### Work to be completed
Transcribe the data below verbatim from the line with "Task: Switch to the Monthly view tab" to the line with "Click comment bubble". Include both of those lines.
[Data extracts Boundary: Start]
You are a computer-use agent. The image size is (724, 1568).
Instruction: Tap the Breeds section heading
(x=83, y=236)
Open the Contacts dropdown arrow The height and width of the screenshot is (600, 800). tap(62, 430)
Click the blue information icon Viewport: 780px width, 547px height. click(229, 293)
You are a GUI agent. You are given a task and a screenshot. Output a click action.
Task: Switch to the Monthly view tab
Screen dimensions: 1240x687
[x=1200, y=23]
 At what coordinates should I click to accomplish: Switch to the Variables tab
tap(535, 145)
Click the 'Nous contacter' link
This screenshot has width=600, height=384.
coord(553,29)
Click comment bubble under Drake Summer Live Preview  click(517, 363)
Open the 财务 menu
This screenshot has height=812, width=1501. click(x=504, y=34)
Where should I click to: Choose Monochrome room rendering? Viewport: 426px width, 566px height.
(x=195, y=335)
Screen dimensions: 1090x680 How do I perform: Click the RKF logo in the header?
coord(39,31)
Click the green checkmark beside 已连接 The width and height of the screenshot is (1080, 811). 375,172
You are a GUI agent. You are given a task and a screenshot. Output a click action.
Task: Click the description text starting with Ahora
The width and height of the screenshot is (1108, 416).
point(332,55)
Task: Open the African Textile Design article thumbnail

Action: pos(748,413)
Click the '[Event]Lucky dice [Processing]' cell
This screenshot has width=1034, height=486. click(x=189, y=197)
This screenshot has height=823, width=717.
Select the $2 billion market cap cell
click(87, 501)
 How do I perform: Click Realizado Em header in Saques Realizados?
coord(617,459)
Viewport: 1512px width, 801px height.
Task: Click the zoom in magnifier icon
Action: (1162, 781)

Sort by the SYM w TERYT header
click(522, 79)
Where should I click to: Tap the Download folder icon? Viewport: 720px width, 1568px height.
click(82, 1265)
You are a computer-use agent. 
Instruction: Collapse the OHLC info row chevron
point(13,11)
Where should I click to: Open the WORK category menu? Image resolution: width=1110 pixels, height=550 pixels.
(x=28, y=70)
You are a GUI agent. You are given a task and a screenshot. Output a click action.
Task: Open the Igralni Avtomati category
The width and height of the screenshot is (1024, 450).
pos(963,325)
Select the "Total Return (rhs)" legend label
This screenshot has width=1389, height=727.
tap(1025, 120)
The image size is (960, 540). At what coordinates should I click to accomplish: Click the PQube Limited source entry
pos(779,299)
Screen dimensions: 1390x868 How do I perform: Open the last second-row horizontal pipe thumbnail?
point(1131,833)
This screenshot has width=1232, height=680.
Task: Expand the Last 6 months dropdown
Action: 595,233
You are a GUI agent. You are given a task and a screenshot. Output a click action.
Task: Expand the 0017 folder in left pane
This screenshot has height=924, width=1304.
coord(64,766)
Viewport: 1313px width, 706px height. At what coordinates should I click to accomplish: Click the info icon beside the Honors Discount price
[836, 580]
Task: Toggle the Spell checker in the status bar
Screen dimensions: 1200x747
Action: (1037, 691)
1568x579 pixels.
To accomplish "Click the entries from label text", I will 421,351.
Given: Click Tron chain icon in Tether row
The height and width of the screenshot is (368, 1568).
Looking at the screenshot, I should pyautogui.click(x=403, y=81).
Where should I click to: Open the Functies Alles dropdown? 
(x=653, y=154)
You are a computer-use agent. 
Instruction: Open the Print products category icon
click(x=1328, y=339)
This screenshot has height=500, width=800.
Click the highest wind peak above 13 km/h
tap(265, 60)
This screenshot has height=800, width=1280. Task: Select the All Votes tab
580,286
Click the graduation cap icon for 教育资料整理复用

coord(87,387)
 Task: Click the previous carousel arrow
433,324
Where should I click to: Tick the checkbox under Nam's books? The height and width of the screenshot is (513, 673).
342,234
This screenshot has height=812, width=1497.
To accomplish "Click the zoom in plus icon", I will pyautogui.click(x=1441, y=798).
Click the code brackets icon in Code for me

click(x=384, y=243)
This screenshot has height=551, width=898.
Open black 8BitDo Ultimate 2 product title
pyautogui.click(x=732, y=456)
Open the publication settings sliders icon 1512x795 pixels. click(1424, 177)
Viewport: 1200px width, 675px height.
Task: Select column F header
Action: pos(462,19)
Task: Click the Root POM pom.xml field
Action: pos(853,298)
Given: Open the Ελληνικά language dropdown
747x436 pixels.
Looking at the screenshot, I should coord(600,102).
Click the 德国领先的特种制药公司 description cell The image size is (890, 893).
[Data extracts Boundary: End]
### Response box
Task: Switch to the Monthly view tab
Screen dimensions: 1240x687
[x=1200, y=23]
 At what coordinates should I click to accomplish: Switch to the Variables tab
tap(535, 145)
Click the 'Nous contacter' link
This screenshot has width=600, height=384.
coord(553,29)
Click comment bubble under Drake Summer Live Preview  click(517, 363)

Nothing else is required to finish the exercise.